Literatura erótica, decían muchos. Una categoría, una simplificación. Había algo de eso, pero no era solo eso. Se trataba de pintar el mundo desde una perspectiva más bien periférica. Un realismo marginal sin tantas concesiones. Luego vendría la Revolución Sexual de los sesenta y la obra de Miller demostraría ser el gran puente hacia esa liberación. Y si bien era un defensor de la libertad sexual, era un romántico, un apologista del amor.
Desde Big Sur, cada mañana se sentaba frente a la máquina de escribir y tecleaba sin sonreír. No se trataba de celebrar la vida, sino de dar testimonio de haber vivido. Más que un trabajo, era una necesidad. Así funciona la literatura. Pero fue más que un escritor: pintaba con acuarelas, tocaba el piano. Era parte de lo mismo: moverse para no quedar atrapado en la máquina de la mediocridad. Toda la Generación Beat se lo agradeció, fue su gran influencia.
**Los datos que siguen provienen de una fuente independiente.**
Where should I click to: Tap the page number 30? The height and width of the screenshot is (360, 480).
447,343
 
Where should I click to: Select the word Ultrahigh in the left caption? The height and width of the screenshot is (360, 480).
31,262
En la última entrevista que le hicieron, dijo esto: “El amor de la gente… eso era todo lo que realmente me importaba: tener su amor, no su admiración. Tan sólo su profundo amor y su comprensión de mí. Por eso escribí tanto sobre mí”. Al fin de cuentas, ¿no es eso lo que todos buscamos? Sonaba como una despedida. A los pocos meses, el sábado 7 de junio de 1980, cerró los ojos y ya no volvió a abrirlos.